Yo Hitoto (一青 窈, Hitoto Yō) is a Japanese-Taiwanese pop singer.

==Early life==
Yo Hitoto's mother was Japanese, and her father was a Taiwanese businessman Gan Hui Bin (顏惠民). Tae Hitoto is her older sister.

Her father died when she was very young, and her mother died when she was 16. Soon after she was born in Tokyo, Hitoto moved to Taipei, and after she completed kindergarten in Taipei, she moved back to Tokyo and she has lived there ever since. Hitoto is her mother's maiden name, which she changed to when she moved back to Japan.

She can speak four languages: Japanese, English, Mandarin, and Taiwanese.

==Career==
To date, Hitoto has released eleven single CDs and four albums.

She graduated from the department of Environmental Information of Keio University and participated in the Keio University a cappella group, K.O.E., during her days as a student. She used to have live concerts on the street with fellow K.O.E. members before she met Yōichi Kitayama, a member of the famous Japanese a cappella group the Gospellers. Kitayama encouraged Hitoto to compose her own music. Before this encounter, she had been a backup singer for many other artists.

Hitoto's debut single "Morai naki" propelled her to stardom, and her songs enjoy wide popularity. Her clear voice and singing style, which is compared to the style of folk songs of Okinawa, attract many fans. Her subsequent single Hanamizuki, released in 2004, was also a hit. The song was inspired by the events of the September 11 attacks in the United States.

In Taiwan she is known for singing a Taiwanese folk song (Bāng Chhun-hong), which was included in her second album, as part of a Kirin beer commercial aired in Taiwan.

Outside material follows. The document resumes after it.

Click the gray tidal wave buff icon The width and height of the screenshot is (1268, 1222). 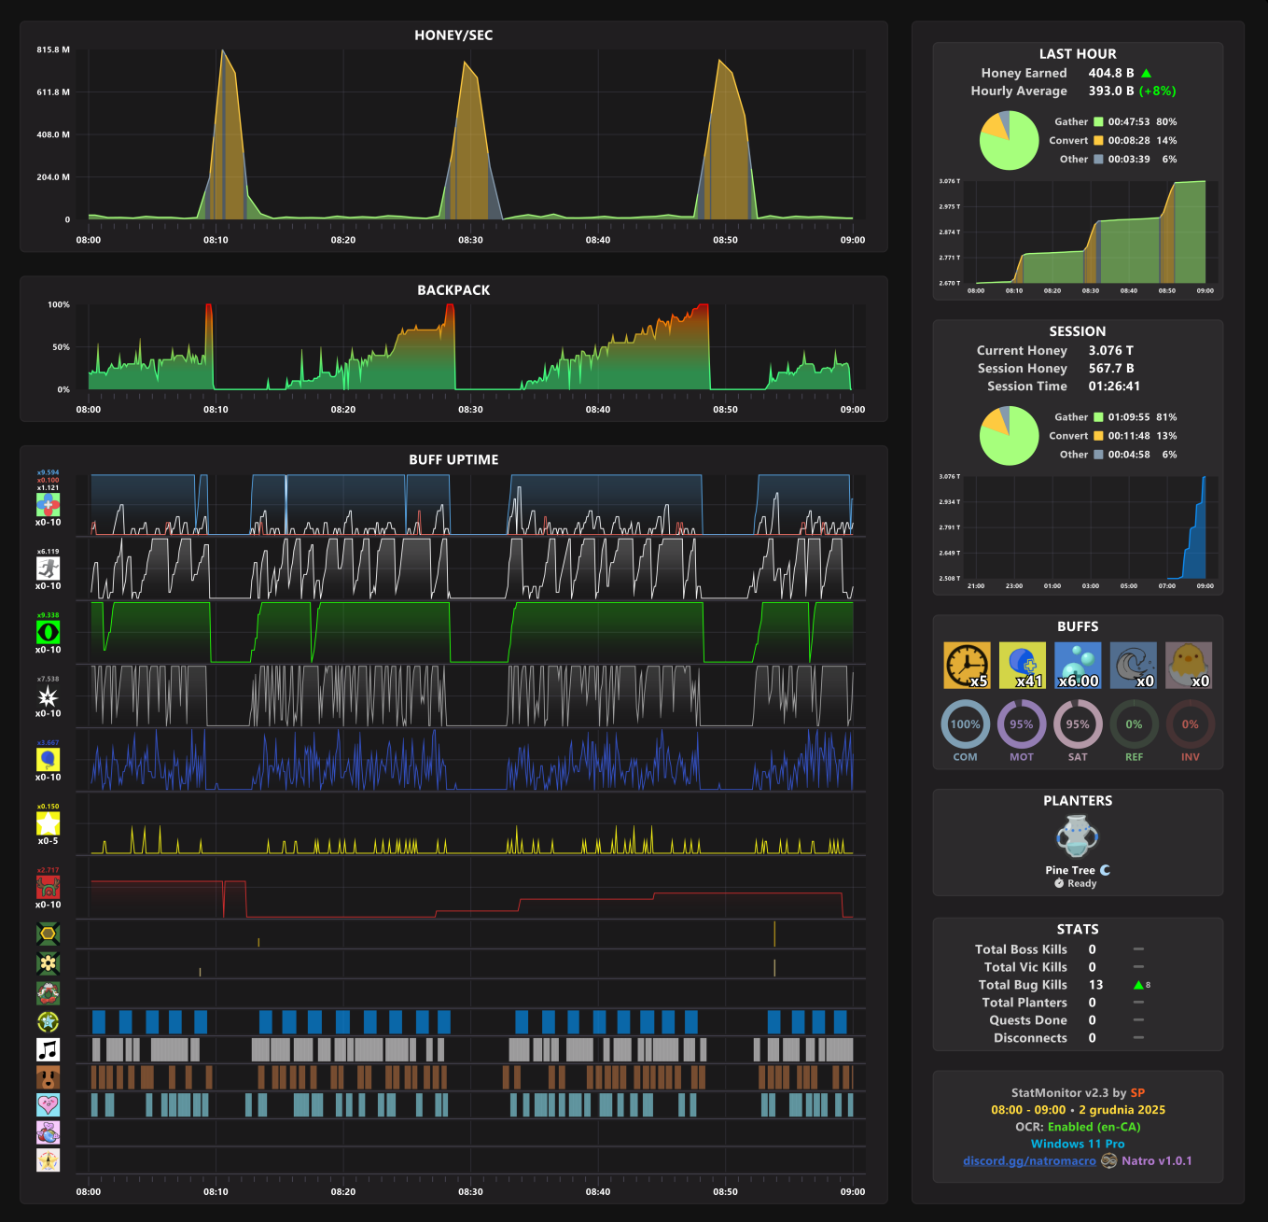pos(1134,666)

Hitoto performed the theme song for the game Dynasty Warriors 3.

Her latest compilation album sold over 700,000 copies (Triple-Platinum status in Japan), becoming her best selling album yet.

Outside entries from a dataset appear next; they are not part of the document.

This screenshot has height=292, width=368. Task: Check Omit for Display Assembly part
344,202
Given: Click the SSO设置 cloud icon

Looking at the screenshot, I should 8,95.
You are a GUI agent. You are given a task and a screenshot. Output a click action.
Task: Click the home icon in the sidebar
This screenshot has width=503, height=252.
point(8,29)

On March 11, 2022, Hitoto participated in the Shuichi "Ponta" Murakami tribute concert "One Last Live", performing "Fever" and "Hana Mizuki". She also joined Mie in performing the Pink Lady hit single "Pepper Keibu".

===Film career===
In 2003 Hitoto debuted in her first film Café Lumière, as the lead character Yoko.

==Discography==
===Albums===
- 月天心 Tsukitenshin (December 18, 2002)
- 一青想 Hito-Omoi (April 7, 2004)
- ＆ (December 21, 2005)
- Bestyo (November 29, 2006)
- Key (March 5, 2008)
- Karengai '花蓮街' Hualien City (April 21, 2010)
- Hitotoiro '一青十色; Hitoto Color' (June 27, 2012)
- Watashi Juusou '私重奏; I Instrumental Ensemble' (Oct 22, 2014)

===Singles===
- もらい泣き Morai-Naki (October 30, 2002)
- 大家 Dajia (March 19, 2003)
- 金魚すくい Kingyo Sukui (July 4, 2003)
- 江戸ポルカ／夢なかば Edo Polka/Yume Nakaba (November 12, 2003)
- ハナミズキ Hanamizuki (February 11, 2004), NTV Tuesday Suspense Drama, JRA commercial song
- 影踏み Kagefumi (April 20, 2005), JRA commercial song
- かざぐるま Kazaguruma (September 21, 2005)
- 指切り Yubikiri (December 7, 2005)
- つないで手 Tsunaide Te (September 19, 2007)
- 「ただいま」 Tadaima (December 5, 2007)
- 受け入れて Uke-Irete (January 30, 2008)
- はじめて Hajimete (November 19, 2008), the theme song for "Gyōretsu no Dekiru Hōritsu Sōdanjo Cambodia Gakkō Kensetsu Project" (Nippon Television Network Corp.)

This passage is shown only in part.